Dudley permaneció sentado, sonriendo.

—Señor Rolff, necesito los nombres de cinco camaradas, gente que conozca bien el monopolio de cerebros de la UAES.

—No —sentenció Rolff—. Declaradamente no.

—Por ahora me conformaré con los nombres, al margen de los recuerdos íntimos que usted pueda brindarnos dentro de unos días, cuando un colega nuestro haya realizado las investigaciones pertinentes. Los nombres, por favor.

Rolff hundió los pies en la hierba, apretó los puños.

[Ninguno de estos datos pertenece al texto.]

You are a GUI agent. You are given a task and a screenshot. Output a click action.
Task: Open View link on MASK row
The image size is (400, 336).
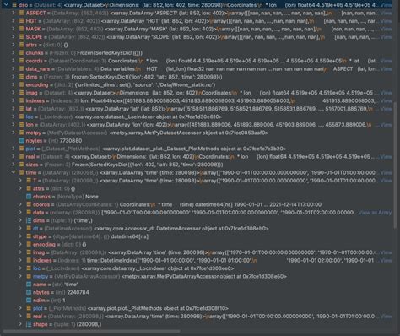click(386, 29)
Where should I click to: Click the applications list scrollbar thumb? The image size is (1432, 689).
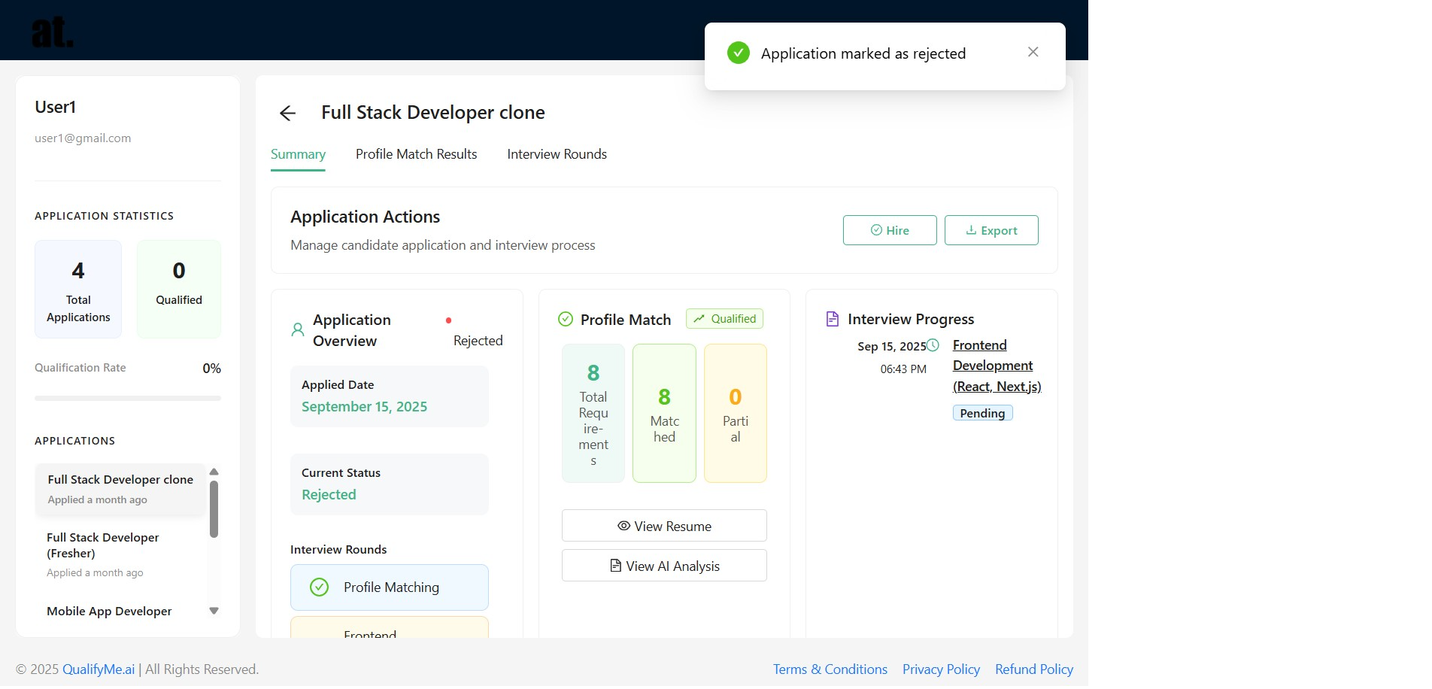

—Háblele a Judith de Sarah y de mí. No le creerá.

Dudley sacó un papel del bolsillo interior de la chaqueta.

—Once de mayo de 1948. «Querido Lenny. Te echo de menos y quisiera que estuvieras dentro de mí a pesar de tu enfermedad. Sigo pensando que por supuesto tú no sabías que la tenías y que conociste a esa prostituta antes de que saliéramos juntos. Los tratamientos son dolorosos, pero aun así me hacen pensar en ti, y si no fuera por el temor de que Judith se enterara, hablaría de ti constantemente.» Las Armbuster 304 son las cajas fuertes más baratas del mundo, camarada. Un hombre de su posición no debería ser tan tacaño.

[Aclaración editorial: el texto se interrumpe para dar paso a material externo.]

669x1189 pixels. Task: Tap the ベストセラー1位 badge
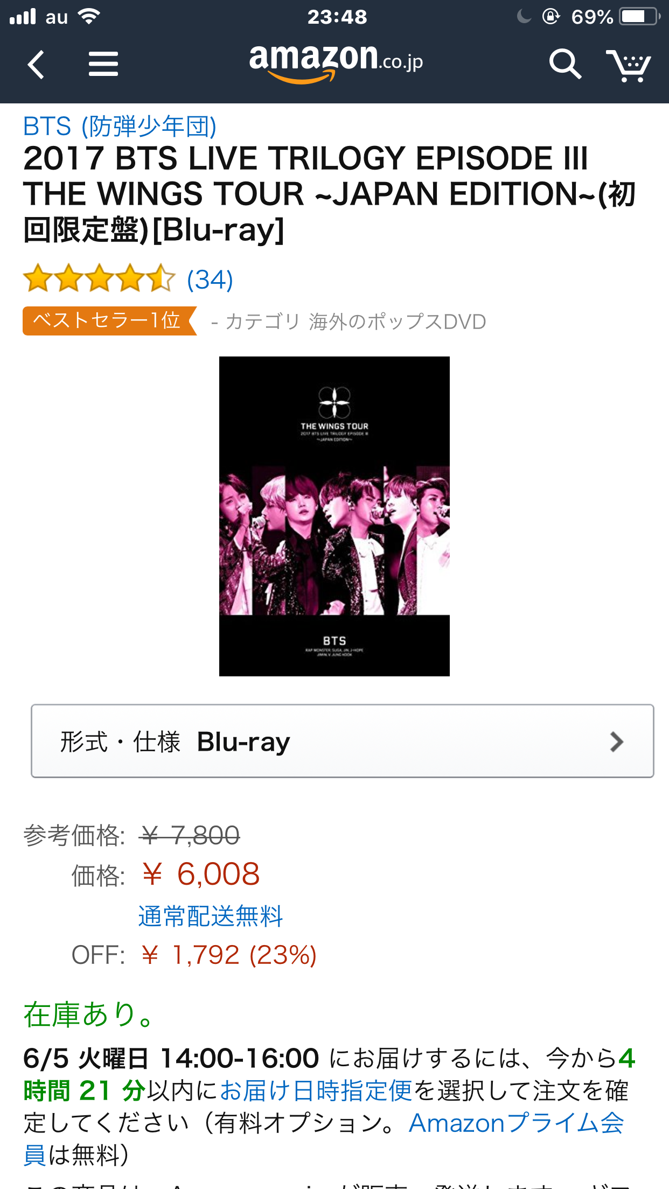pos(109,321)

Lenny Rolff cayó de rodillas en la hierba. Dudley se arrodilló junto a él y captó una susurrada lista de nombres. El último, pronunciado en un sollozo, fue «Nathan Eisler». Mal regresó deprisa al coche, mirando hacia atrás una sola vez. Dudley observó cómo su testigo voluntario lanzaba la máquina de escribir, el original, la mesa y las sillas en diversas direcciones.

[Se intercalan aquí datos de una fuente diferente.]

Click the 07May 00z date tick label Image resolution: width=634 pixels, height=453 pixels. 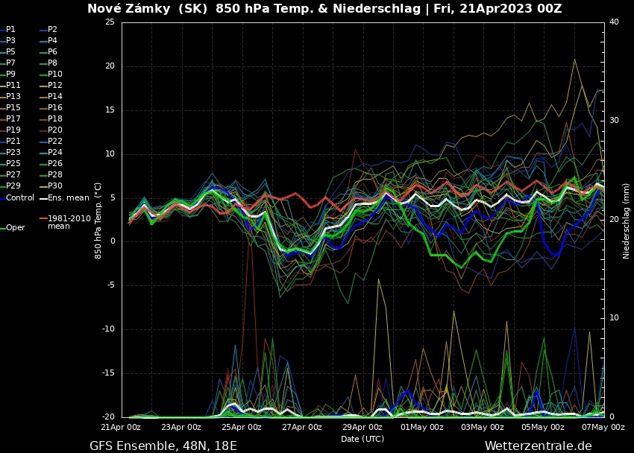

Dudley llevó a Mal de vuelta al motel sin decir una palabra. Mal puso la radio en una emisora típica: música arrasadora a todo volumen. La despedida de Dudley fue: «Tienes más estómago del que yo creía para este trabajo.» Mal entró y se pasó media hora en la ducha, hasta que el agua caliente del edificio se agotó y el gerente fue a golpear la puerta para quejarse. Mal lo calmó con su insignia y un billete de diez, se puso un traje limpio y fue al centro a ver a su abogado.

La oficina de Jack Kellerman estaba en la Oviatt Tower, en la Sexta y Olive. Mal llegó cinco minutos antes. Echó un vistazo a la desnuda sala de recepción, preguntándose si Jake prescindía de secretaria para poder alquilar un apartamento en uno de los edificios más caros de Los Ángeles. En su primera entrevista habían hablado de generalidades; ésta sería sobre temas concretos.

Kellerman abrió la puerta de la oficina a las tres en punto, Mal entró y se sentó en una sencilla silla de cuero marrón. Kellerman le estrechó la mano, luego se plantó detrás de un sencillo escritorio de madera marrón.

—La preliminar será pasado mañana —dijo—, tribunal civil 32. Greenberg está de vacaciones, y tenemos a un gay envarado llamado Hardesty. Lamento eso, Mal. Quería conseguirte un judío para impresionarle con tu trabajo como policía militar en Europa.

Mal se encogió de hombros, pensando en Eisler y Rolff; Kellerman sonrió.

—¿Puedes confirmarme un rumor?

—Claro.

—Oí decir que liquidaste a un bastardo nazi en Polonia.

—Es verdad.

—¿Lo mataste?

La oficina pequeña y desnuda le estaba resultando sofocante.

—Sí.


Mazel tov
—dijo Kellerman. Examinó su calendario y algunos papeles—. En la sesión preliminar empezaré pidiendo aplazamientos y trataré de elaborar una perspectiva para ponerte en manos de Greenberg. Se va a enamorar de ti. ¿Cómo anda el asunto del gran jurado?